_Work to be completed_: Beginning with the line that contains "You are a computer-use agent. Image", retype the entries below exactly, ending with the line that contains "At what coordinates". Leave out any pictures.

_Data supplied_:
● ● ● ●

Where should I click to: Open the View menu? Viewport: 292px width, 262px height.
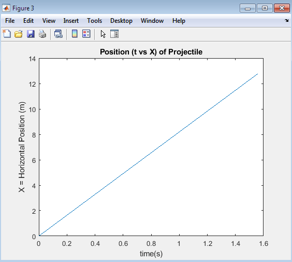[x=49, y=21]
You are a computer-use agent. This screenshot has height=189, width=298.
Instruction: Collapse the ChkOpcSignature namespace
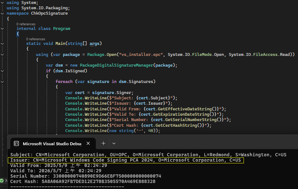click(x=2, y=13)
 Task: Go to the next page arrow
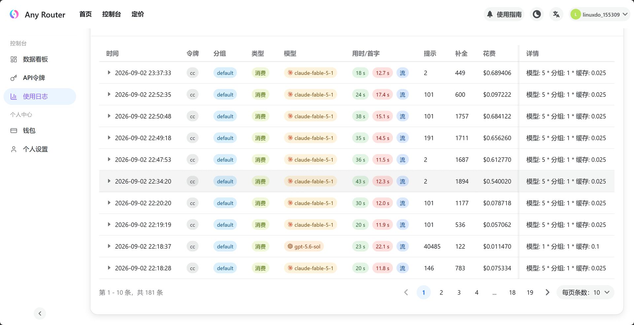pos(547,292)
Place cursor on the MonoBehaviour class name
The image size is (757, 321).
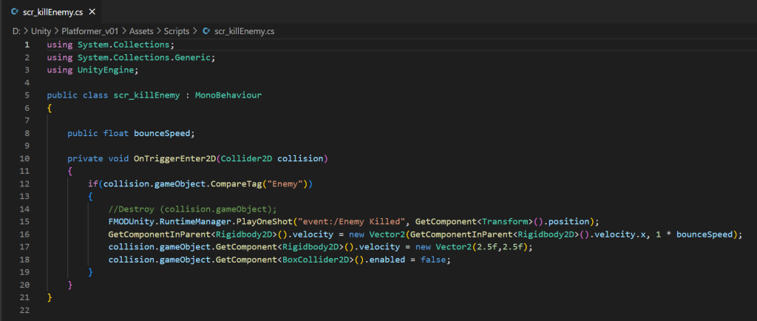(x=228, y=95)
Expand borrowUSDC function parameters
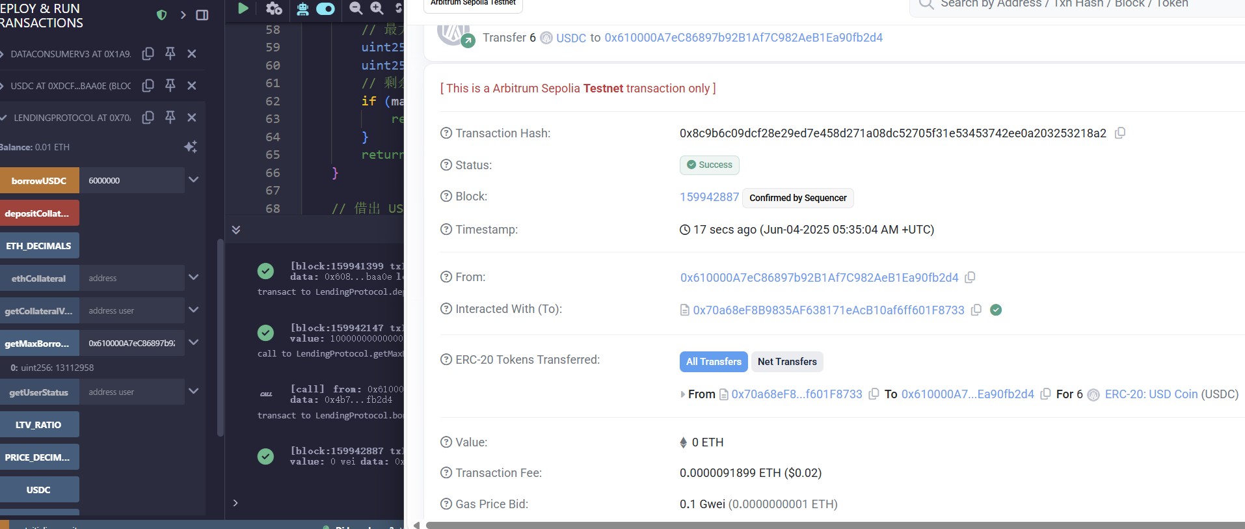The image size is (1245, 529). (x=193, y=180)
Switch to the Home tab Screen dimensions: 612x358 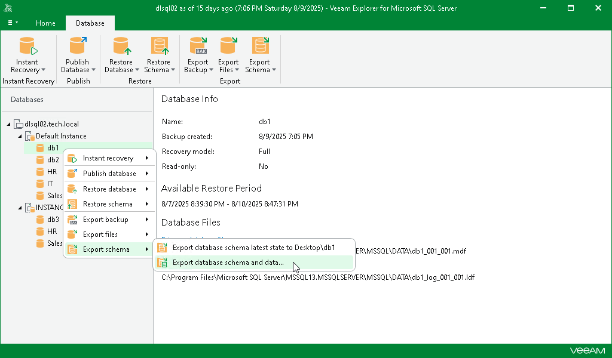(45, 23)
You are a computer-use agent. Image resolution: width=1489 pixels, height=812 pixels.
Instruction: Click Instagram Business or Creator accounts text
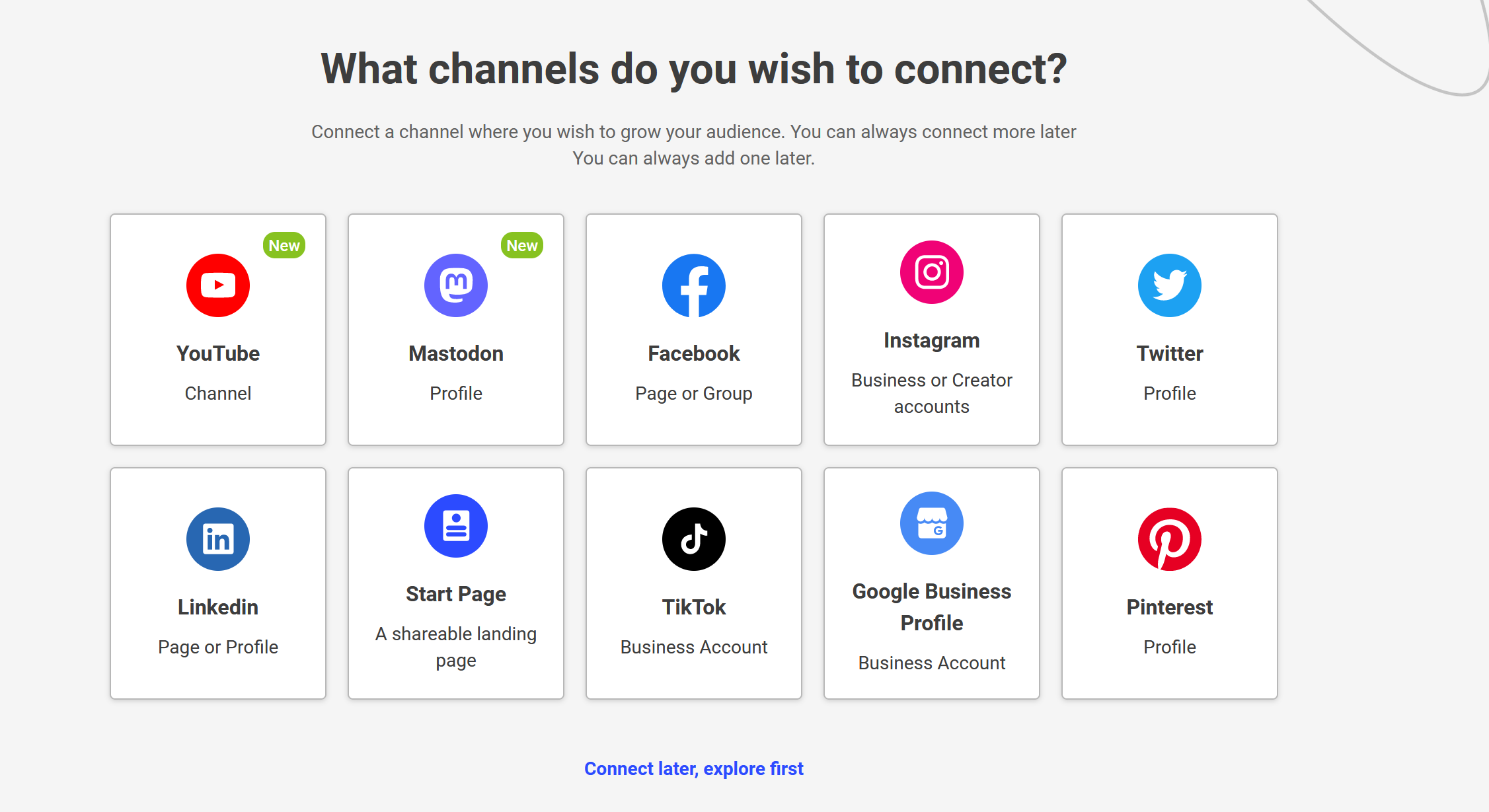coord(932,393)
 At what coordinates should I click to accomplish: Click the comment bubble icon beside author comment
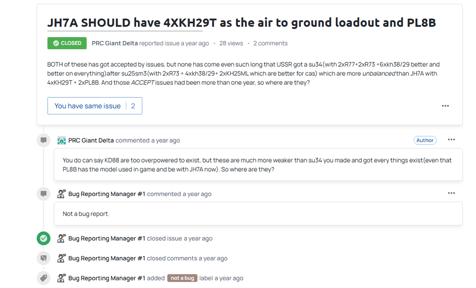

● ● ● ●

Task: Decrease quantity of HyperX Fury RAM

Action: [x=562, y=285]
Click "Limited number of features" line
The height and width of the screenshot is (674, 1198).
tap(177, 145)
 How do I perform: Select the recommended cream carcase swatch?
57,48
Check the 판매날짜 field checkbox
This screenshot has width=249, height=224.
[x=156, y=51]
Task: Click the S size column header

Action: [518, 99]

● ● ● ●

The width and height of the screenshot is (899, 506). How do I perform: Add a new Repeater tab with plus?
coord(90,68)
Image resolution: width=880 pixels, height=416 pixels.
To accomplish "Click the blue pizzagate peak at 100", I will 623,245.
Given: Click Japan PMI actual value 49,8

● ● ● ●

_Finished task_:
You are a computer-use agent. Image resolution: width=1489 pixels, height=812 pixels.
Instruction: Click Instagram Business or Creator accounts text
coord(932,393)
 At what coordinates should I click to accomplish: Click the comment bubble icon beside author comment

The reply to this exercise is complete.